Information given -

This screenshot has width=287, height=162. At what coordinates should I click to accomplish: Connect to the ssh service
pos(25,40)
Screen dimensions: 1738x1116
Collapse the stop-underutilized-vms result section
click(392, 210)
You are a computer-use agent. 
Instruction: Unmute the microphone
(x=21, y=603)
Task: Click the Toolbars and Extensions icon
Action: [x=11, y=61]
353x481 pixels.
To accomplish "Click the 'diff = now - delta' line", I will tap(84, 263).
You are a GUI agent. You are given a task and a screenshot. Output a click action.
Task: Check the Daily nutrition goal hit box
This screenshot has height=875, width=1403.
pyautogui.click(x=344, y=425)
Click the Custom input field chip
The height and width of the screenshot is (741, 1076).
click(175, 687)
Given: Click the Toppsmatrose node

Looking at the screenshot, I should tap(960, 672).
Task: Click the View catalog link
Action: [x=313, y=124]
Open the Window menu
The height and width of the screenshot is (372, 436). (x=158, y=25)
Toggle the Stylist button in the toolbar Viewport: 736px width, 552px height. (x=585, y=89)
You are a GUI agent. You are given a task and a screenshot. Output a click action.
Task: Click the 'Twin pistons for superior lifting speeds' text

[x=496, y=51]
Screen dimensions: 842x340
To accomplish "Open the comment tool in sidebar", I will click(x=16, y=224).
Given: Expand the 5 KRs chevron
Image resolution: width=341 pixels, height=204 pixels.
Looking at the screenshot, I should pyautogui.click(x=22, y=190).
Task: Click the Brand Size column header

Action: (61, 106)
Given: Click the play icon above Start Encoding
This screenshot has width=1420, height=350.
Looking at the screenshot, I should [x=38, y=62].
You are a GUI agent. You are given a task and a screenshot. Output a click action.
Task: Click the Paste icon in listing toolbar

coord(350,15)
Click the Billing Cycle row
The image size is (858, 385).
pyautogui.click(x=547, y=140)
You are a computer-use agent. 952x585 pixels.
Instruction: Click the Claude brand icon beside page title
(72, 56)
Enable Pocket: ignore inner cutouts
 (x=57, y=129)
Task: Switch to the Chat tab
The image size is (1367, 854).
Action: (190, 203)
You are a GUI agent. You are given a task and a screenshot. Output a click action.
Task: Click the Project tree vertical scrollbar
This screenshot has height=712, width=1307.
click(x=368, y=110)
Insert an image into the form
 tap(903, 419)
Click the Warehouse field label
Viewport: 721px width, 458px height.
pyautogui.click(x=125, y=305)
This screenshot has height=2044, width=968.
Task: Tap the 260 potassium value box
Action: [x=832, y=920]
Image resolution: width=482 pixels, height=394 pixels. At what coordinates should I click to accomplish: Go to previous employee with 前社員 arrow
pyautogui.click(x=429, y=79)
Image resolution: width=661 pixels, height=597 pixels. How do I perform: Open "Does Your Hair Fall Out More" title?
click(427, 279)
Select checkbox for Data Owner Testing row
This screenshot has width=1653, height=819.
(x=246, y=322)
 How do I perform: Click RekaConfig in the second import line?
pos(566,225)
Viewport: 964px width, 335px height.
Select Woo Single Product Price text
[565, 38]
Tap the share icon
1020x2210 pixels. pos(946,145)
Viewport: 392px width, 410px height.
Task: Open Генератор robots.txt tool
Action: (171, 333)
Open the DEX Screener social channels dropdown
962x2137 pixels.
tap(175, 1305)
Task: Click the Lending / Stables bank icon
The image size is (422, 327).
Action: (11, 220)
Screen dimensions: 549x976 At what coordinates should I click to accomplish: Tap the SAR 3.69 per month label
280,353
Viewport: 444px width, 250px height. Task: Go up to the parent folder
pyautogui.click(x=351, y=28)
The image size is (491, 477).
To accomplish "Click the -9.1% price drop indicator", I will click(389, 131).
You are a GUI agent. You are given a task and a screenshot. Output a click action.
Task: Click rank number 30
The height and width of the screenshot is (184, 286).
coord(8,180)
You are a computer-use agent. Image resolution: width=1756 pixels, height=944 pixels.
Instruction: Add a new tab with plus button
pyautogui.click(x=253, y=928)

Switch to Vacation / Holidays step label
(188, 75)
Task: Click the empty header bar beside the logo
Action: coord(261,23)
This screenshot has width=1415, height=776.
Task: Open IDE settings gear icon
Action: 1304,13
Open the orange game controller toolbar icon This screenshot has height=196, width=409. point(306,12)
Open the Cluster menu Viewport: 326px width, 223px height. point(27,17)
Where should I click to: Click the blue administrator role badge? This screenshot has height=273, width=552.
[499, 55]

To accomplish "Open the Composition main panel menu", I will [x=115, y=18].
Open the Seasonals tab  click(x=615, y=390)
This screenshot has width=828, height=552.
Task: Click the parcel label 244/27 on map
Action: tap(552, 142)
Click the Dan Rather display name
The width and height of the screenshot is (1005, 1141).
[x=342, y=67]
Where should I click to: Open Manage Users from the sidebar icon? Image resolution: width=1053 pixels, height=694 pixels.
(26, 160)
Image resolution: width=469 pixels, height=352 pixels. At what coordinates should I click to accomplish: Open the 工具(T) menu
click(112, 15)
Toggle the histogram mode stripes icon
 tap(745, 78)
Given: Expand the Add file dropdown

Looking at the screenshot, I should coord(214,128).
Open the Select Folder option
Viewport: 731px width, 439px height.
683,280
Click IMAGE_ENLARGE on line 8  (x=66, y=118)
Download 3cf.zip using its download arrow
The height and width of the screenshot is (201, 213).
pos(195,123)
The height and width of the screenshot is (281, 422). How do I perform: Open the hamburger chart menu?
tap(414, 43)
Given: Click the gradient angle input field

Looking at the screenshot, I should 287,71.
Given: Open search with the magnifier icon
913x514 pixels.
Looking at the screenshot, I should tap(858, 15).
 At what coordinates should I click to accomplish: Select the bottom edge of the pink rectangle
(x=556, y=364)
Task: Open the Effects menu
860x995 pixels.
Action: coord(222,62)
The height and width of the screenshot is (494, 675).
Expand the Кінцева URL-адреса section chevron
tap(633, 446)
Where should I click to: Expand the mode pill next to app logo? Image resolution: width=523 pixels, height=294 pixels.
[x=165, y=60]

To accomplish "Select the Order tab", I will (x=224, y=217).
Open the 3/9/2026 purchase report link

About this task -
Every line above that includes the string "computer" should be counted, and the answer should be that number only.

Written response -
3